Some of these folks are headed for the history books, courtrooms and possibly jail and many of them already adorn the dart boards of their former employees and clients. We can't cover the universe, but any list would have to include:
Alan Greenspan, dubbed "maestro" for what was once considered a majestic orchestration of the economy. But the retired Federal Reserve boss increasingly emerges as all-powerful enabler of the mortgage boom-to-bust fiasco, which snowballed into the biggest financial crisis since the Great Depression.
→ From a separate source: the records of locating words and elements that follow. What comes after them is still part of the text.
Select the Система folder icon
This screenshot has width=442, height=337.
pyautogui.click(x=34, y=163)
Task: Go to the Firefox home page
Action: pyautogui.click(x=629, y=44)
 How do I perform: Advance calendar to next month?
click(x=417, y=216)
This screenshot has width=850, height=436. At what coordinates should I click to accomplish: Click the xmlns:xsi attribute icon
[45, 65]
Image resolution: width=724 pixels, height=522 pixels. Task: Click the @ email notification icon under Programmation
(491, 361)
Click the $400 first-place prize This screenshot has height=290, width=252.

Greenspan failed to outlaw products such as "no-documentation" and "low-documentation" loans, despite protests from regulators in Minnesota and elsewhere that some mortgage brokers and lenders were ramming through the securitization pipeline doomed-to-fail loans that were being packaged into lucrative securities and sold to pension funds and other investors. Moreover, the maestro failed to heed warnings for a decade that the financial system was awash in trillions worth of derivatives, sold ostensibly to juice returns or hedge investors against risk. Greenspan was a favorite of the Wall Street set that escaped with hundreds of millions before the collapse. Main Street is struggling with the devastating fallout of a government that failed to regulate prudently.
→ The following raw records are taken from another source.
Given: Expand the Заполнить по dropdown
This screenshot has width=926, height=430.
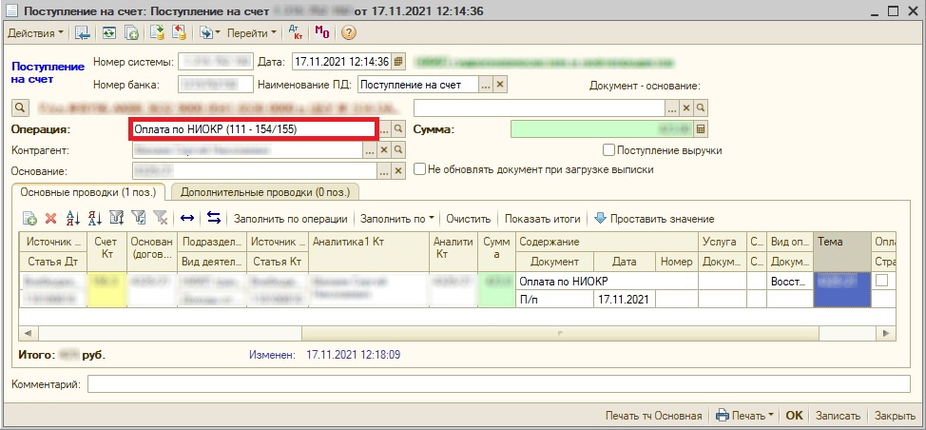Looking at the screenshot, I should pos(396,219).
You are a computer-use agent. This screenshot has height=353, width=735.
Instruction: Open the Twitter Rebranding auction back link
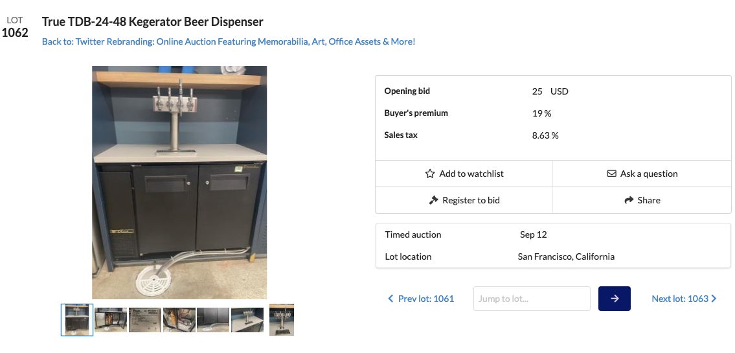[x=229, y=41]
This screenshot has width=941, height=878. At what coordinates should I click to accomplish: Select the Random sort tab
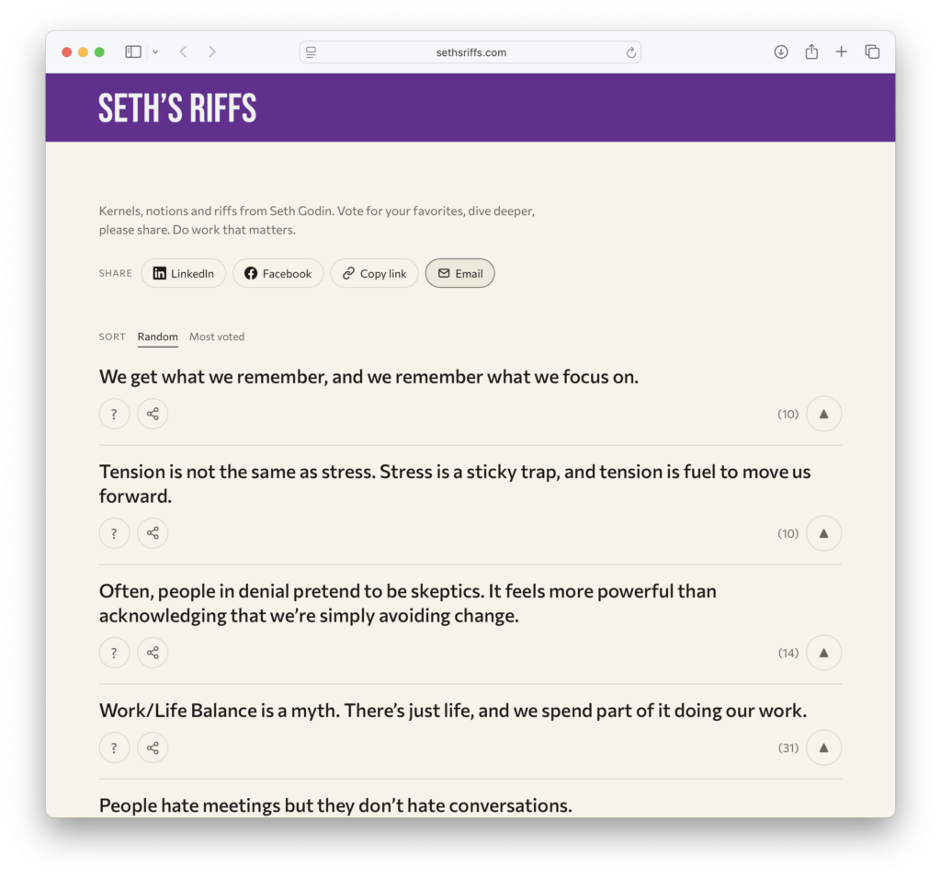(157, 336)
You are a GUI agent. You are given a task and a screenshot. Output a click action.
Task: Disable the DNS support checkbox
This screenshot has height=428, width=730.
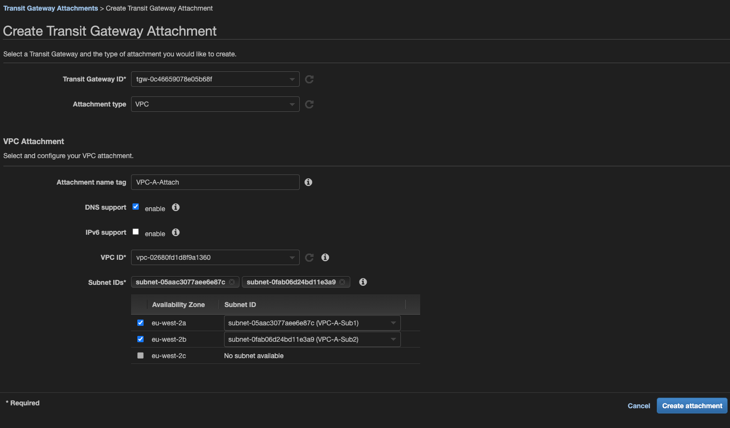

Thomas J. Balko and Jonathan E. Helgason, co-owners of TJ Waconia of Roseville, who pleaded guilty in federal court this year to a three-year mortgage-fraud scheme that devastated three north Minneapolis neighborhoods involving more than 150 properties and $35 million in mortgages. The swindlers were discovered by neighbors, who complained to City Council Members Barbara Johnson and Don Samuels and alerted the FBI.
Ralph Cioffi and Matthew Tannin, principals in a Bear Stearns hedge fund, were accused of encouraging investors to keep their money in the funds that were exposed to subprime mortgages even though they knew the funds were in serious trouble last spring. These were the first criminal charges to hit Wall Street in the housing market meltdown. The eventual implosion of their two hedge funds cost investors $1.8 billion and started the domino effect that led to the demise of Bear Stearns.
Former Minnesota Rep. Vin Weber and other high-bucks lobbyists who successfully fought Rep. Mike Oxley's 2005 bill to tighten the underwriting at Freddie Mac and Fannie Mae, the huge government-sponsored mortgage wholesalers that were declared insolvent and taken over by the Feds a few months ago. Oxley, a Republican who has since retired from Congress, told the Star Tribune last fall: "The [mortgage] brokers were dragging people in and they were targeting low-income and minority communities. We had old bankers saying: 'What planet are you on?'"
Bernie Madoff, the self-confessed architect of a $50 billion, 20-year-long Ponzi scheme disguised as a hedge fund, is a leading contender for top honors. The collapse of Madoff's New York-based investment firm, which claimed consistently better-than-market returns but never said exactly how it achieved them, has left thousands of investors around the world and here in Minnesota with billions in losses. Madoff makes Joe Lunchpail feel smart for only being down 35 percent this year in an off-the-shelf Fidelity 401(k) account.
Tom Petters stands accused of bilking investors of about $3.5 billion, according to federal investigators and former associates, in what would be the biggest Ponzi scheme in Minnesota history. Of course, the Madoff scheme, which broke after the Petters scheme, leaves Minnesotans in the familiar "also-ran" mode. No, we're not New York, but Petters was peddling a heck of a story to bring in that kind of money.